Source material>
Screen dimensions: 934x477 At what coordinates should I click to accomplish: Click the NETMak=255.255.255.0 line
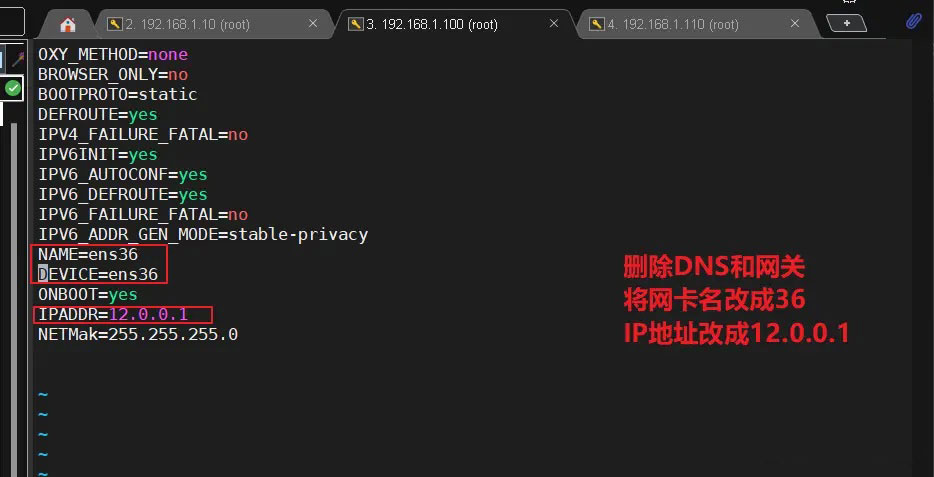[x=138, y=334]
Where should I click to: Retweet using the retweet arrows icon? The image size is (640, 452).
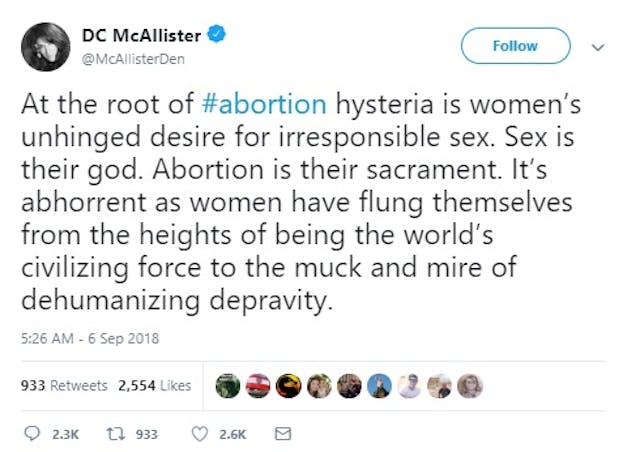pos(115,434)
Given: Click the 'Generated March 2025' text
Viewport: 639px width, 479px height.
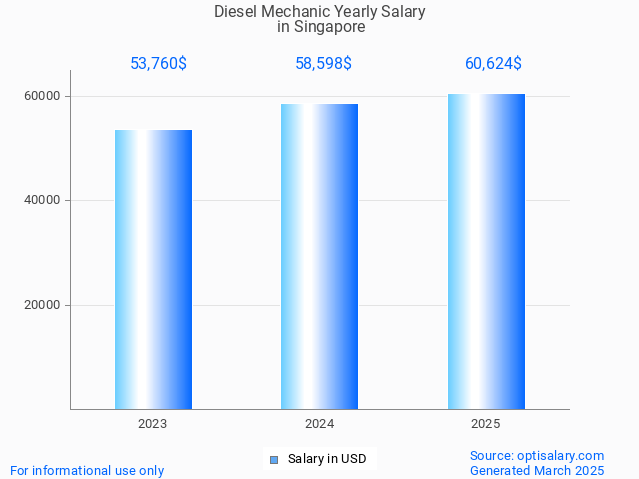Looking at the screenshot, I should click(537, 470).
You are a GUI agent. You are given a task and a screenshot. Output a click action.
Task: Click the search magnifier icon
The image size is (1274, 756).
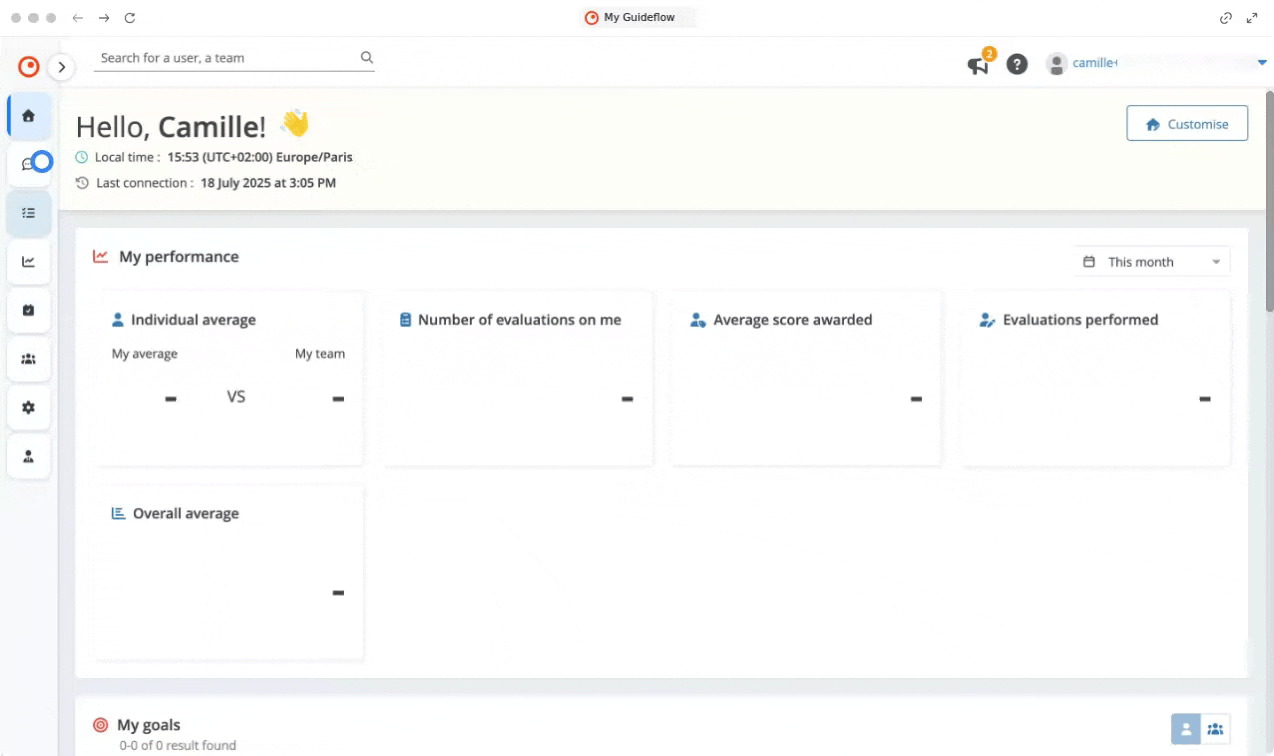pos(367,58)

What needs to be done>
The material above holds pictures; leave them out and set down exactly the lines from the line with "Given: Click the 'Generated March 2025' text" to the line with "Task: Click the search magnifier icon", both included.

Finished task>
Given: Click the 'Generated March 2025' text
Viewport: 639px width, 479px height.
Looking at the screenshot, I should click(537, 470).
You are a GUI agent. You are given a task and a screenshot. Output a click action.
Task: Click the search magnifier icon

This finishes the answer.